Work required: Reproduce word for word everything in the passage about the Bharti Foundation from "That’s not to" down to "other people’s ideas.".

# Excerpted passage start

The business soon moved to Delhi, and in 1984 started manufacturing push-button phones. In the early 1990s Bharti won a mobile phone operating license and cashed in on the mobile boom. Soon the Airtel mobile phone brand was born. It is now the world’s third biggest, with around 200 million customer in 20 countries, many in Africa. The conglomerate has also teamed up with western brands such as insurer Axa and supermarket Walmart in India.

“The Bharti group of companies have always believed in contributing to society through the CSR initiatives,” says Mittal, but in 2000 it was decided that this should be formalised into a foundation. “We felt that we needed to have a very focused agenda and focused intervention in making a very positive and big-bang impact in an area where we can go and make a difference,” he says. “This really comes from the spirit of Bharti Enterprises – which is to make a difference in whatever we do.”

At first they worked as a rather conventional foundation. As well as the higher education projects, it had “the clear vision of helping the underprivileged children and young people of India to realise their potential” and they were involved in numerous initiatives.

“A majority of them were through NGOs or societies and foundations that came and sought help from us for the projects they were involved in. That included primary education, until one day we realised that this is not something that was the aim of setting up Bharti Foundation – of just writing cheques to NGOs and not having a visibility of what was happening thereafter. So we decided to focus on education and more importantly education in rural India (boys in a Satya Bharti  school). And that is where the children either don’t go to school or if they do go to school, they don’t end up getting educated.”

This set the tone for a radical change in policy, and in 2006 the first Satya Bharti schools were set up. “Once we started this journey, we felt that this was something that we need to manage, run, control and monitor. And going through NGOs does bring about that challenge of non-transparency,” says Mittal. 

That’s not to say the Bharti Foundation is not a team player. It works with third-party agencies or companies to help with teacher-training and student-learning assessment, and it also still works with NGOs to develop curriculums at the schools – but this is definitely a collaboration, with the foundation taking an active role in guiding the project, not just bankrolling other people’s ideas.

The foundation now employs 140 staff, who support 1,400 teachers at 255 schools. The first Bharti schools were primaries, up to year five (when children are about nine or 10 years old), and there are now 188 of these. In addition there are also 62 elementary schools, up to year 8, and there are five secondary schools, to year 12, although 20 more secondaries are in the pipeline. “This is to make sure that all the children who are going through the Satya Bharti programme go through a holistic school education programme,” Mittal says. Forty-nine of the schools are in Rajasthan.

# Excerpted passage end
# Provided material start

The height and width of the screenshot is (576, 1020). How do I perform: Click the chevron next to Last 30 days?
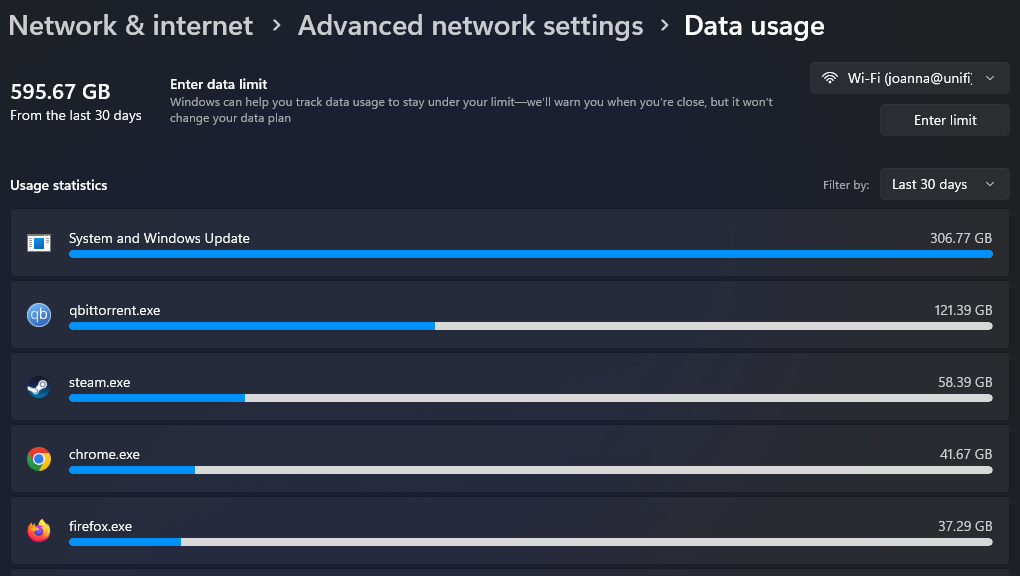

# Provided material end

Response:
That’s not to say the Bharti Foundation is not a team player. It works with third-party agencies or companies to help with teacher-training and student-learning assessment, and it also still works with NGOs to develop curriculums at the schools – but this is definitely a collaboration, with the foundation taking an active role in guiding the project, not just bankrolling other people’s ideas.